Copy each of the rows below word for word, keeping every character and line break unchanged.

» INFORMATION SHOWN:
↓↓↓
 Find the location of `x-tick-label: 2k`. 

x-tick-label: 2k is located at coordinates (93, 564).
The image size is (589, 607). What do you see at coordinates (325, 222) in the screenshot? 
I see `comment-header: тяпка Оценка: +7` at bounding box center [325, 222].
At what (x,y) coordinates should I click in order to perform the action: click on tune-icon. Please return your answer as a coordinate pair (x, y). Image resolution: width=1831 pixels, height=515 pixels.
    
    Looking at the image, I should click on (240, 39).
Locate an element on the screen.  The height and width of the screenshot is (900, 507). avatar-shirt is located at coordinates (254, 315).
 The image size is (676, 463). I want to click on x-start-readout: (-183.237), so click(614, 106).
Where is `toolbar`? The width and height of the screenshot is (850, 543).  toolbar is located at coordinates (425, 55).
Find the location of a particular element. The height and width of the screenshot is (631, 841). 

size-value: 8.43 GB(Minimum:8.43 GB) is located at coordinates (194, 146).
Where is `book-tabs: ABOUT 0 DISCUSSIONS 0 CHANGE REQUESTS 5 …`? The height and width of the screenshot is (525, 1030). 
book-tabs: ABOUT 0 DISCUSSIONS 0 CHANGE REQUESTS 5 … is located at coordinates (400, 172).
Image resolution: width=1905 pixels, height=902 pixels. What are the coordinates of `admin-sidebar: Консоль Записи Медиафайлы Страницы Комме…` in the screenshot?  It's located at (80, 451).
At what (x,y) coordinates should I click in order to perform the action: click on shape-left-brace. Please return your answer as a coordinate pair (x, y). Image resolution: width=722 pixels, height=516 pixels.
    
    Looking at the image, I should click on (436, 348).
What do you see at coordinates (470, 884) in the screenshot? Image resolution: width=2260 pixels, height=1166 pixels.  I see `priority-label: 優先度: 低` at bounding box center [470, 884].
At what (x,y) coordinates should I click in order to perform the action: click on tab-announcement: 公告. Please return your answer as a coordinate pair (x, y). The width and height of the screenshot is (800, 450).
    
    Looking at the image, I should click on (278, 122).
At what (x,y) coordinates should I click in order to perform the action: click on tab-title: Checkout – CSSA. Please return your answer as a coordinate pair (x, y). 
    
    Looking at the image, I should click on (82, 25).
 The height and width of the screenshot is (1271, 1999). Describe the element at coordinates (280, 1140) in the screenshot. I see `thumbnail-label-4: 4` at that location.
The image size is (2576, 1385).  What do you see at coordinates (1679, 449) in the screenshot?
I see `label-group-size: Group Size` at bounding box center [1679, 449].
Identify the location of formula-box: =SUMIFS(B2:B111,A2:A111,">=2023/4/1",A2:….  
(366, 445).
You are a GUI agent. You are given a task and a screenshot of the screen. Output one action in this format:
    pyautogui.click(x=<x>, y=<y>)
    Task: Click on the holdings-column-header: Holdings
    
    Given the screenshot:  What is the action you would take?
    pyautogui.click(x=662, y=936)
↑↑↑
» RESULT:
 Find the location of `x-tick-label: 2k`. 

x-tick-label: 2k is located at coordinates (93, 564).
The image size is (589, 607). What do you see at coordinates (325, 222) in the screenshot? 
I see `comment-header: тяпка Оценка: +7` at bounding box center [325, 222].
At what (x,y) coordinates should I click in order to perform the action: click on tune-icon. Please return your answer as a coordinate pair (x, y). Image resolution: width=1831 pixels, height=515 pixels.
    
    Looking at the image, I should click on (240, 39).
Locate an element on the screen.  The height and width of the screenshot is (900, 507). avatar-shirt is located at coordinates (254, 315).
 The image size is (676, 463). I want to click on x-start-readout: (-183.237), so click(614, 106).
Where is `toolbar`? The width and height of the screenshot is (850, 543).  toolbar is located at coordinates (425, 55).
Find the location of a particular element. The height and width of the screenshot is (631, 841). 

size-value: 8.43 GB(Minimum:8.43 GB) is located at coordinates (194, 146).
Where is `book-tabs: ABOUT 0 DISCUSSIONS 0 CHANGE REQUESTS 5 …`? The height and width of the screenshot is (525, 1030). 
book-tabs: ABOUT 0 DISCUSSIONS 0 CHANGE REQUESTS 5 … is located at coordinates (400, 172).
Image resolution: width=1905 pixels, height=902 pixels. What are the coordinates of `admin-sidebar: Консоль Записи Медиафайлы Страницы Комме…` in the screenshot?  It's located at (80, 451).
At what (x,y) coordinates should I click in order to perform the action: click on shape-left-brace. Please return your answer as a coordinate pair (x, y). Image resolution: width=722 pixels, height=516 pixels.
    
    Looking at the image, I should click on (436, 348).
What do you see at coordinates (470, 884) in the screenshot? Image resolution: width=2260 pixels, height=1166 pixels.  I see `priority-label: 優先度: 低` at bounding box center [470, 884].
At what (x,y) coordinates should I click in order to perform the action: click on tab-announcement: 公告. Please return your answer as a coordinate pair (x, y). The width and height of the screenshot is (800, 450).
    
    Looking at the image, I should click on (278, 122).
At what (x,y) coordinates should I click in order to perform the action: click on tab-title: Checkout – CSSA. Please return your answer as a coordinate pair (x, y). 
    
    Looking at the image, I should click on (82, 25).
 The height and width of the screenshot is (1271, 1999). Describe the element at coordinates (280, 1140) in the screenshot. I see `thumbnail-label-4: 4` at that location.
The image size is (2576, 1385).  What do you see at coordinates (1679, 449) in the screenshot?
I see `label-group-size: Group Size` at bounding box center [1679, 449].
Identify the location of formula-box: =SUMIFS(B2:B111,A2:A111,">=2023/4/1",A2:….  
(366, 445).
You are a GUI agent. You are given a task and a screenshot of the screen. Output one action in this format:
    pyautogui.click(x=<x>, y=<y>)
    Task: Click on the holdings-column-header: Holdings
    
    Given the screenshot:  What is the action you would take?
    pyautogui.click(x=662, y=936)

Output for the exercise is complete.